One of the core attractions of a global market neutral strategy is its limited correlation to both equities and other alternatives. Looking over the past market cycle, from 1 October 2007 to 31 December 2019, the correlation in performance between the HFRX – Equity Market Neutral Total Return Index and the world’s major equity markets was below 0.3, a level that we would consider low in absolute terms (see Exhibit 2):

Exhibit 2: Low correlation with major global equity indices

HFRX – Equity Market Neutral Total Return Index Correlation
S&P 500 Index 0.24
MSCI Europe Index 0.15
TOPIX 0.09
Russell 2000 0.30
MSCI Emerging Markets Index 0.18

Source: Janus Henderson Investors. Period of analysis from 1 October 2007 to 31 December 2019 in USD. Past correlations are no guarantee of future correlations. It is not possible to invest directly in an index. Past performance is not a guide to future returns.

Why not just buy an index?

The low-cost passive / ETF industry has gained terrific momentum over the past few years. The low cost of borrowing for companies and the flood of money into the economy from QE has helped to boost asset prices. This world of ‘free money’ has been a halcyon period for passives, attracting investors because of their low cost, with few periods of significant drawdowns to undermine sentiment. ‘Buying the index’ has resulted in generous returns, because the economic and monetary environment has been very supportive. Investors have piled more and more money into the same stocks, creating a positive feedback loop for share prices.

But there are inherent risks to this strategy. Investments that have no basis in fundamentals are a potentially risky place to be when risk aversion takes hold, as we have seen in the wake of the recent coronavirus. In this environment, investors looking to sell their investments can struggle to find buyers, either leaving them holding intrinsically unattractive stocks, or being forced to sell at a steep discount.

The last few weeks of 2019 were a good example of what can happen when markets turn. The leading US equity market temporarily cracked under an accumulation of worries, including trade conflict with China, concern over the tightening policy stance of the US Federal Reserve and the US government shutdown. At that time, global equity markets were hit by a huge spike in volatility which culminated in a massive short-term sell-off in equities. Historically, these sudden equity market losses are not unusual, but many market participants had become complacent to the risks.

Looking at 2018 and 2019, the worst 10 months for equities saw total drawdowns of 9.9%. During these same 10 months, the HFRX EH Equity Market Neutral Total Return Index saw drawdowns of just 0.5% – truly diversified performance versus other asset classes.

How do equity market neutral strategies mitigate risk?

Equity market neutral strategies are designed as a hedge against market factors, with the aim of improving risk-adjusted returns, while avoiding large losses and hopefully compounding returns for investors over time. While they can invest in various ways, they commonly operate by taking long positions in well managed businesses with strong market positions or those with attractive prospects, while shorting those stocks that do not display the same positive characteristics, known as a ‘pairs-trade’ strategy. The aim is to deliver performance by capturing the spread between the two, with significantly lower volatility that equities over time (Exhibit 3).

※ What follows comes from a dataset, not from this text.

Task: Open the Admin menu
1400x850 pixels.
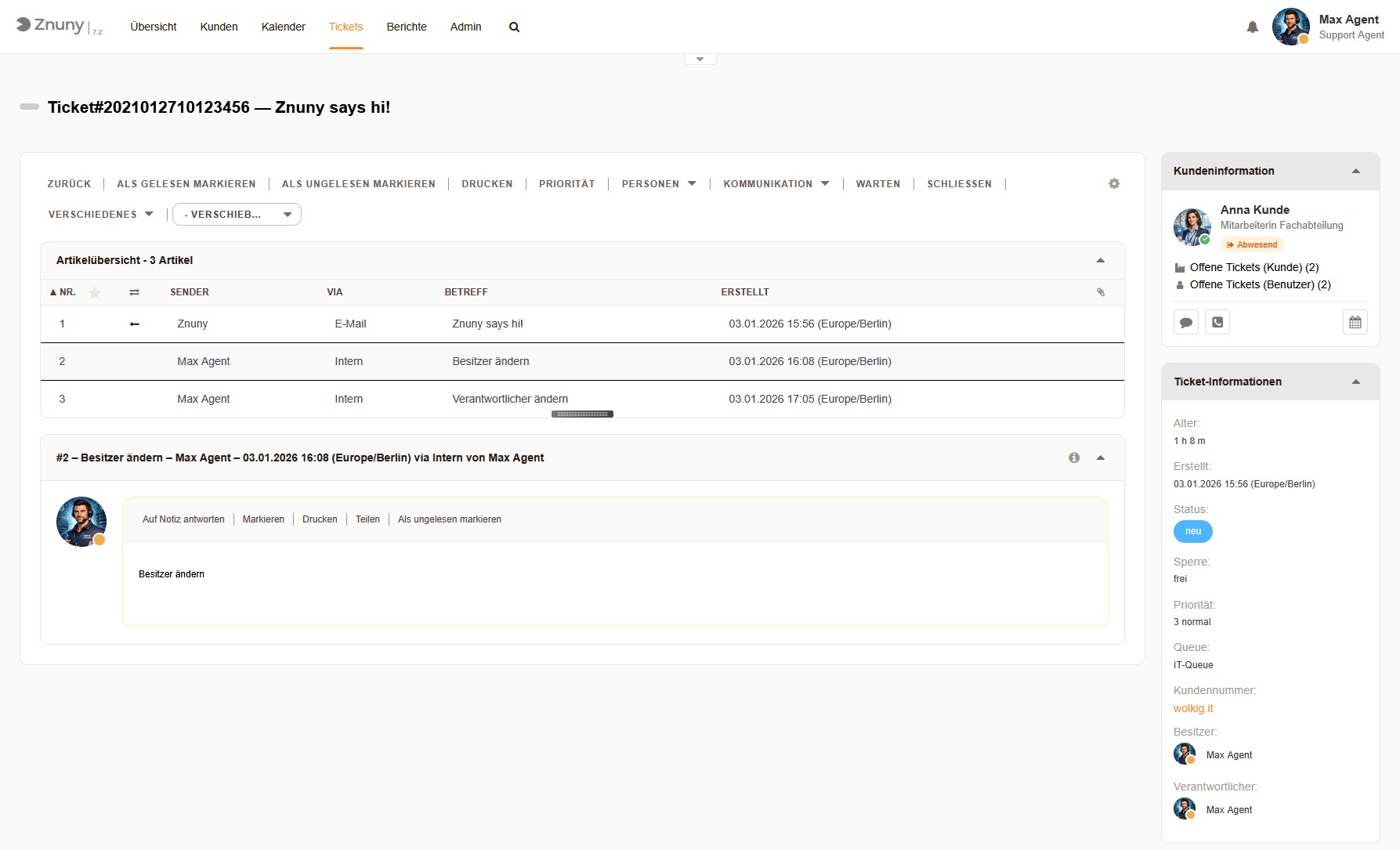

Exhibit 3: Significantly lower volatility than equities


Source: Janus Henderson Investors. 12 month rolling volatility. Period of analysis from 1 March 2004 to 31 December 2019, in US dollars. Past performance is not a guide to future performance.

In a world where investors are increasingly looking for substantially differentiated investment ideas, equity market neutral strategies have a role to play. Both for those investors worried about the risks inherent in a long bull market, and those who do not wish to factor market timing into their long-term strategy. While performance is unlikely to match the eye-catching numbers of an equity bull market in full flow, sometimes slow and steady is a good choice.